(Exercise objective)
Nothing but the lines from the one including "Task: Choose the Select and Rotate tool" through the last line of the entries, restated exactly, should appear in the answer; omit the pictures.

[[ Task inputs open ]]

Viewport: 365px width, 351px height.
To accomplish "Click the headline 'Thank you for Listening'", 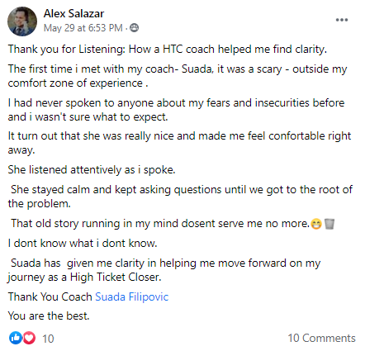I will 67,50.
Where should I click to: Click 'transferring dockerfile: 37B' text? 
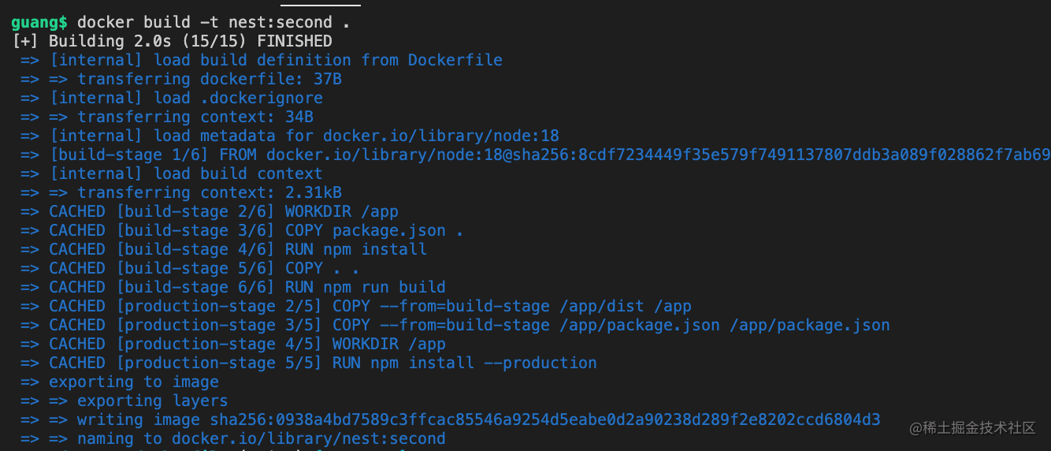tap(209, 79)
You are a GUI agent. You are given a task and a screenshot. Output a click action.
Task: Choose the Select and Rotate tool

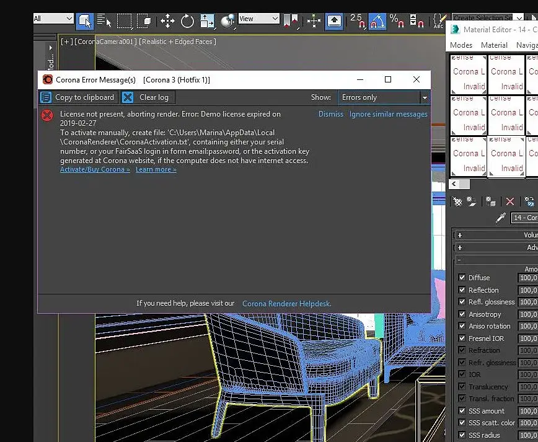187,21

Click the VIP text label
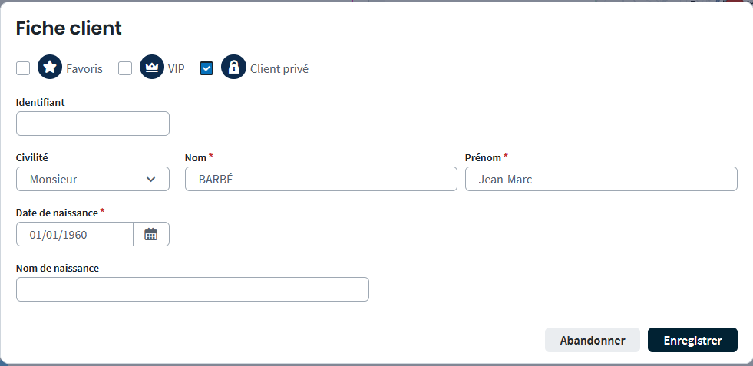(x=177, y=68)

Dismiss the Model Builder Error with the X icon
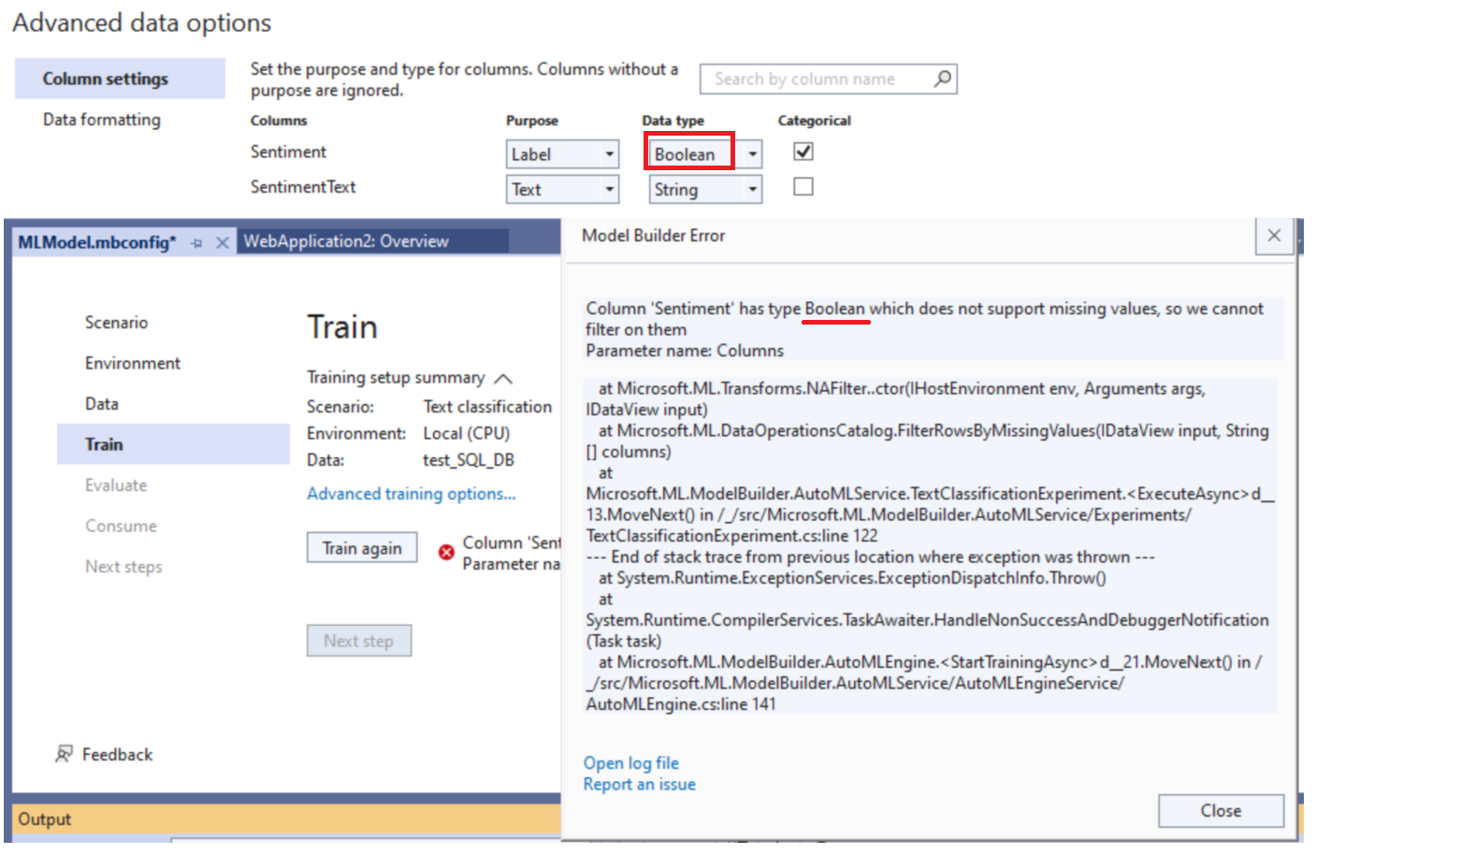[1273, 236]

[[ Task inputs closed ]]

(Problem solution)
Task: Choose the Select and Rotate tool

187,21

Click the VIP text label
(x=177, y=68)

Dismiss the Model Builder Error with the X icon
[1273, 236]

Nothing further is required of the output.